A malicious marketing campaign leveraged seemingly innocuous Android dropper apps on the Google Play Retailer to compromise customers’ gadgets with banking malware.
These 17 dropper apps, collectively dubbed DawDropper by Development Micro, masqueraded as productiveness and utility apps equivalent to doc scanners, QR code readers, VPN companies, and name recorders, amongst others. All these apps in query have been faraway from the app market.
“DawDropper makes use of Firebase Realtime Database, a third-party cloud service, to evade detection and dynamically acquire a payload obtain tackle,” the researchers mentioned. “It additionally hosts malicious payloads on GitHub.”
Droppers are apps designed to sneak previous Google’s Play Retailer safety checks, following which they’re used to obtain stronger and intrusive malware on a tool, on this case, Octo (Coper), Hydra, Ermac, and TeaBot.

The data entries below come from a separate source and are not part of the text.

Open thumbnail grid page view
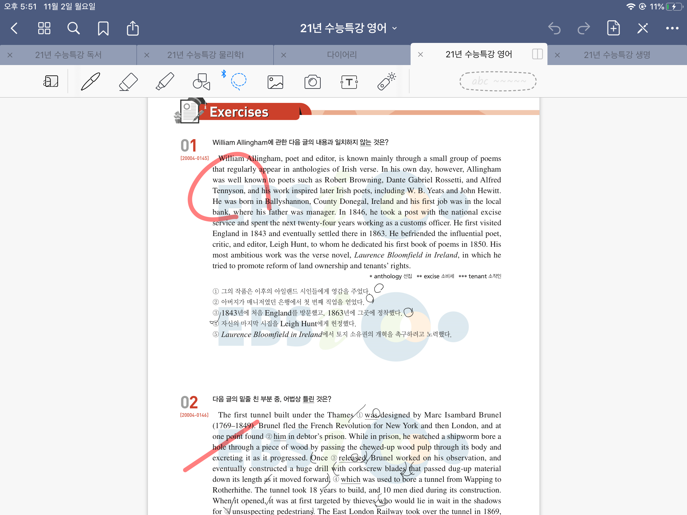The image size is (687, 515). coord(44,28)
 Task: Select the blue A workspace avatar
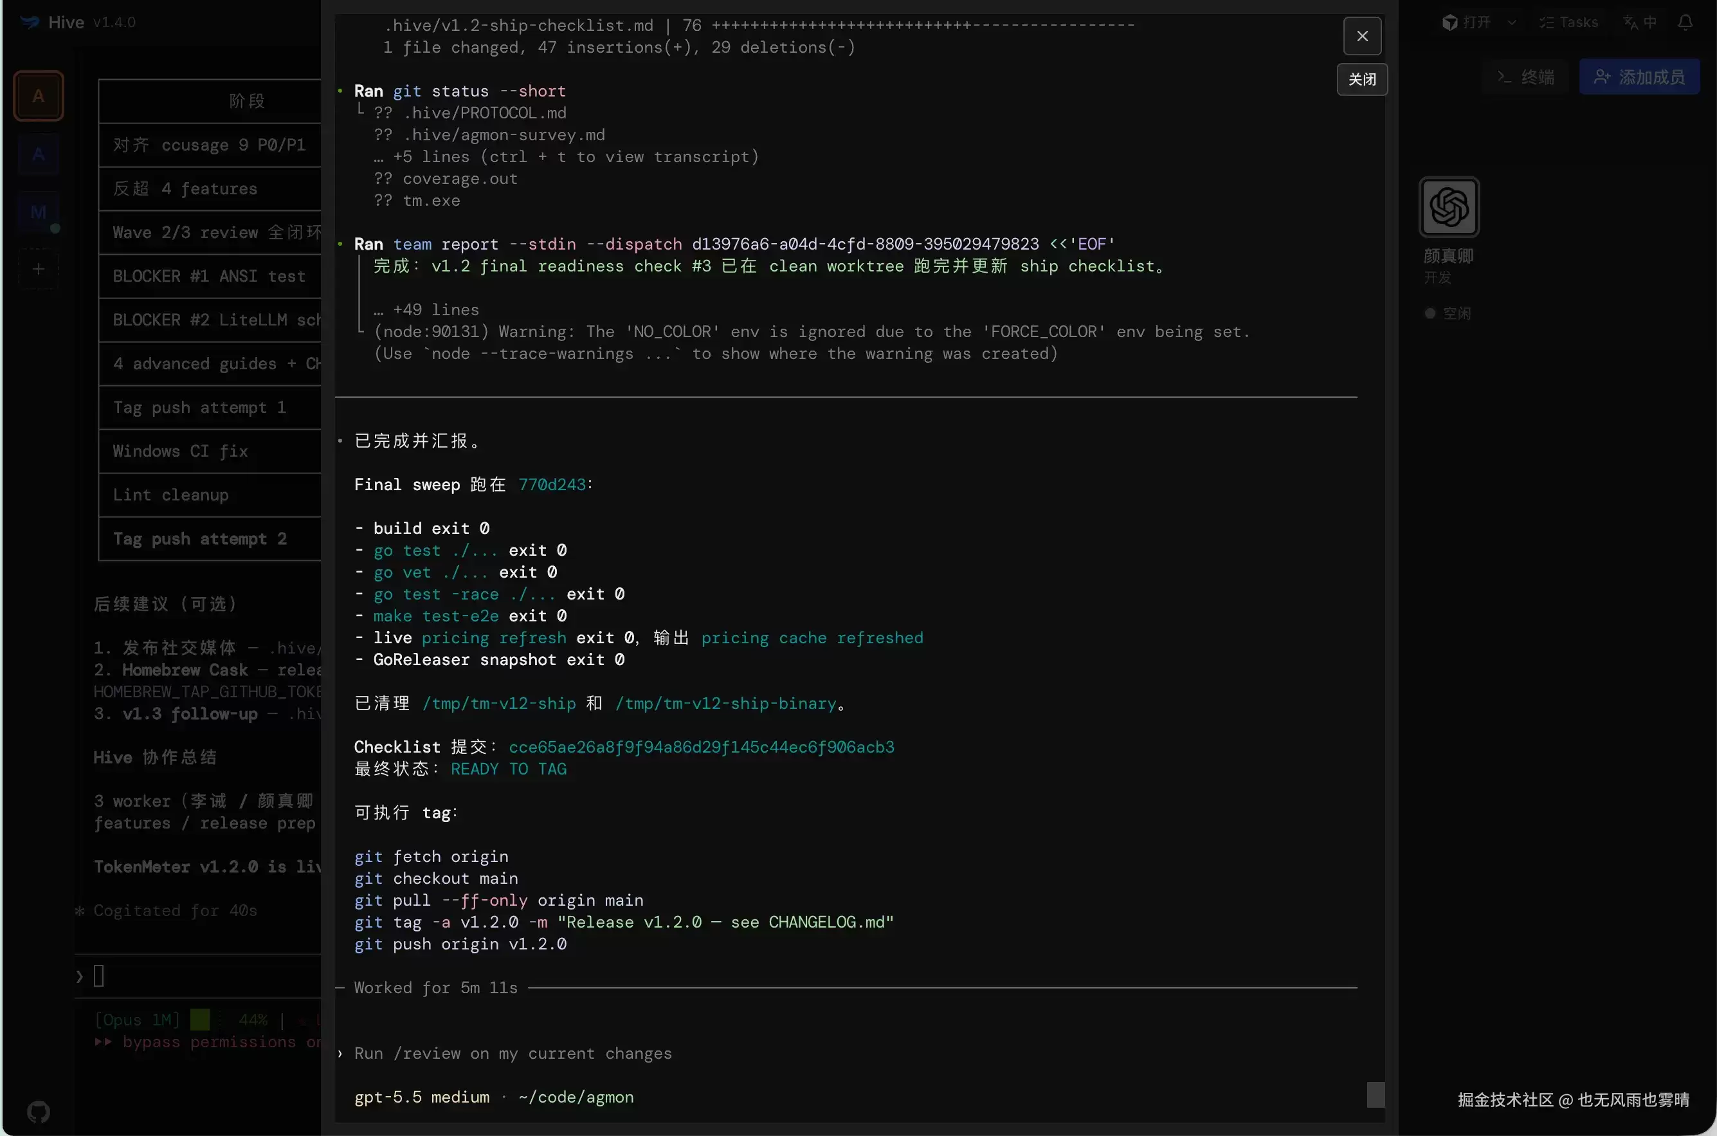click(x=38, y=154)
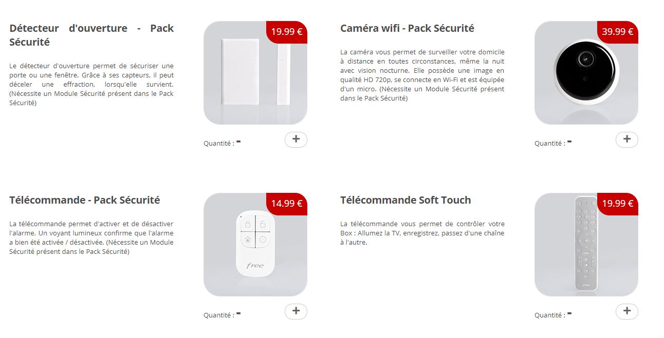Click minus icon for Télécommande Pack Sécurité
Screen dimensions: 664x338
click(x=238, y=313)

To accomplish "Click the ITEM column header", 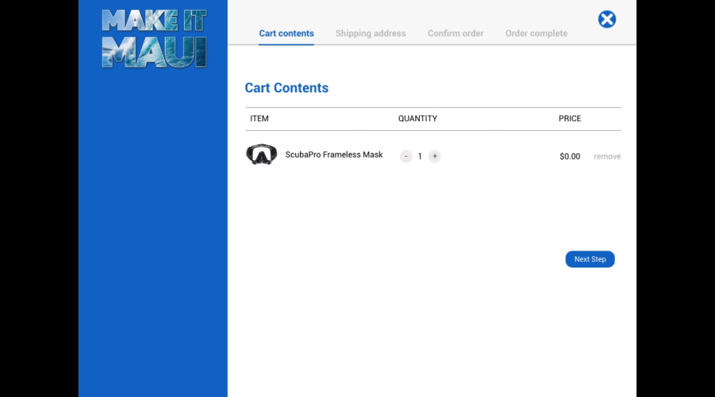I will (260, 118).
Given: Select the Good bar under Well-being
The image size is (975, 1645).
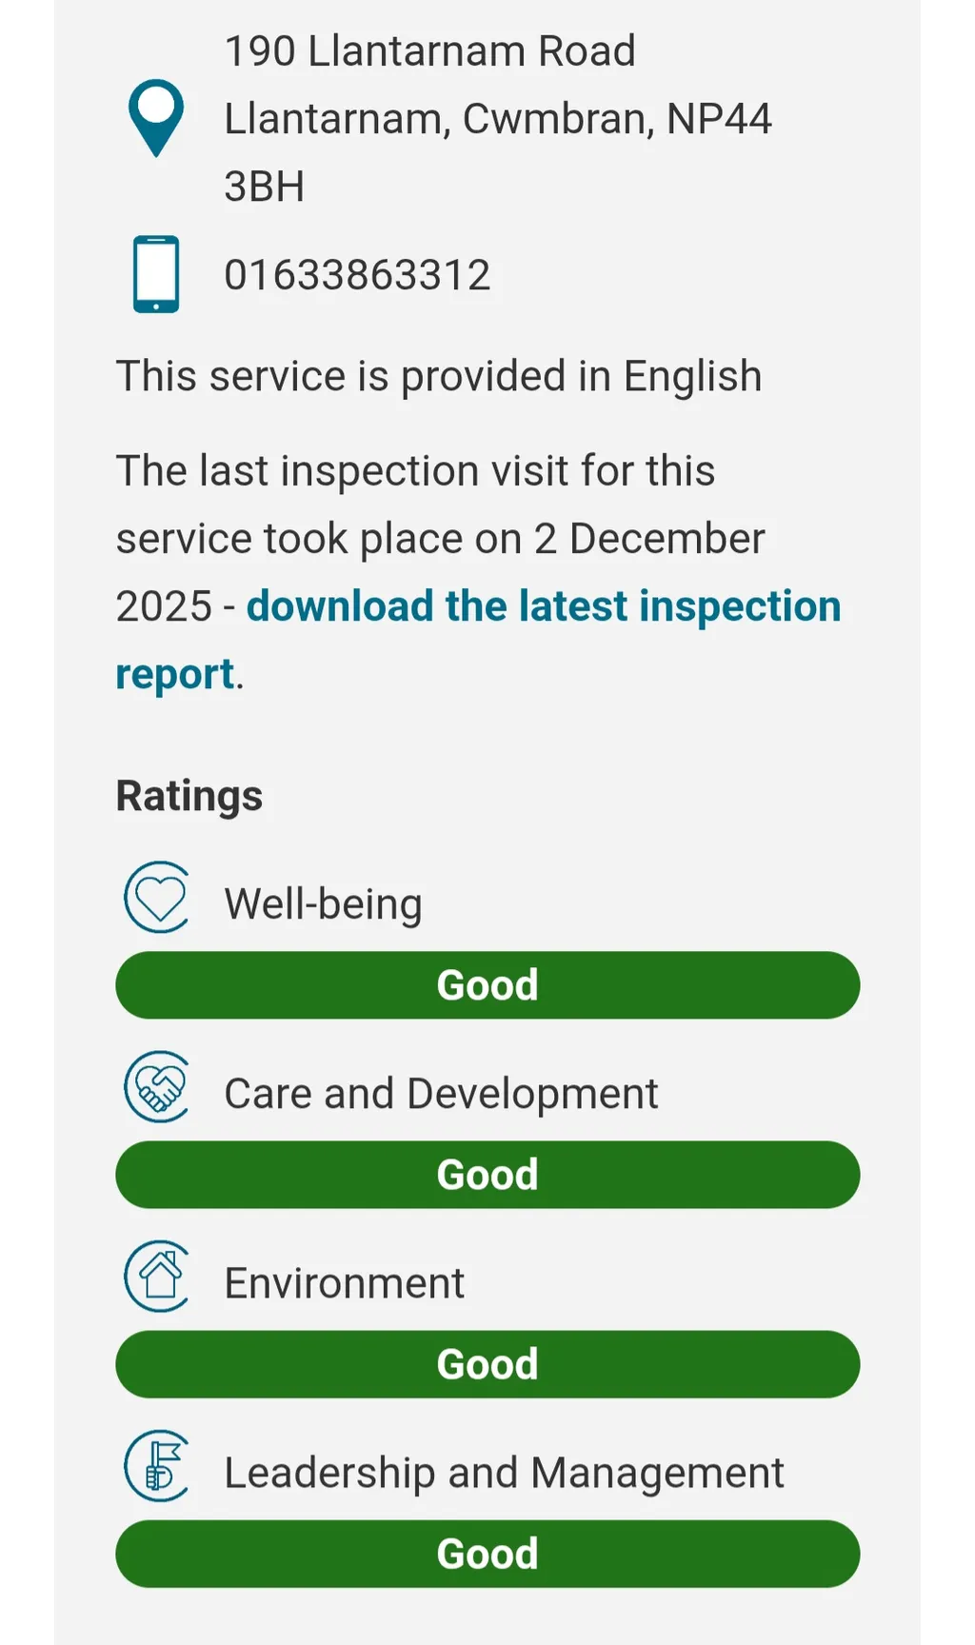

Assault chains concerned the DawDropper malware establishing connections with a Firebase Realtime Database to obtain the GitHub URL essential to obtain the malicious APK file.
The checklist of malicious apps beforehand obtainable from the app retailer is under –
- Name Recorder APK (com.caduta.aisevsk)
- Rooster VPN (com.vpntool.androidweb)
- Tremendous Cleaner- hyper & good (com.j2ca.callrecorder)
- Doc Scanner – PDF Creator (com.codeword.docscann)
- Common Saver Professional (com.virtualapps.universalsaver)
- Eagle photograph editor (com.techmediapro.photoediting)
- Name recorder professional+ (com.chestudio.callrecorder)
- Further Cleaner (com.casualplay.leadbro)
- Crypto Utils (com.utilsmycrypto.mainer)
- FixCleaner (com.cleaner.fixgate)
- Simply In: Video Movement (com.olivia.openpuremind)
- com.myunique.sequencestore
- com.flowmysequto.yamer
- com.qaz.universalsaver
- Fortunate Cleaner (com.luckyg.cleaner)
- Simpli Cleaner (com.scando.qukscanner)
- Unicc QR Scanner (com.qrdscannerratedx)
Included among the many droppers is an app named “Unicc QR Scanner” that was beforehand flagged by Zscaler earlier this month as distributing the Coper banking trojan, a variant of the Exobot cell malware.
Octo can also be identified to disable Google Play Defend and use digital community computing (VNC) to report a sufferer system’s display screen, together with delicate data equivalent to banking credentials, e mail addresses and passwords, and PINs, all of that are subsequently exfiltrated to a distant server.
Banking droppers, for his or her half, have advanced for the reason that begin of the yr, pivoting away from hard-coded payload obtain addresses to utilizing an middleman to hide the tackle internet hosting the malware.
“Cybercriminals are always discovering methods to evade detection and infect as many gadgets as doable,” the researchers mentioned.
“Moreover, as a result of there’s a excessive demand for novel methods to distribute cell malware, a number of malicious actors declare that their droppers may assist different cybercriminals disseminate their malware on Google Play Retailer, leading to a dropper-as-a-service (DaaS) mannequin.”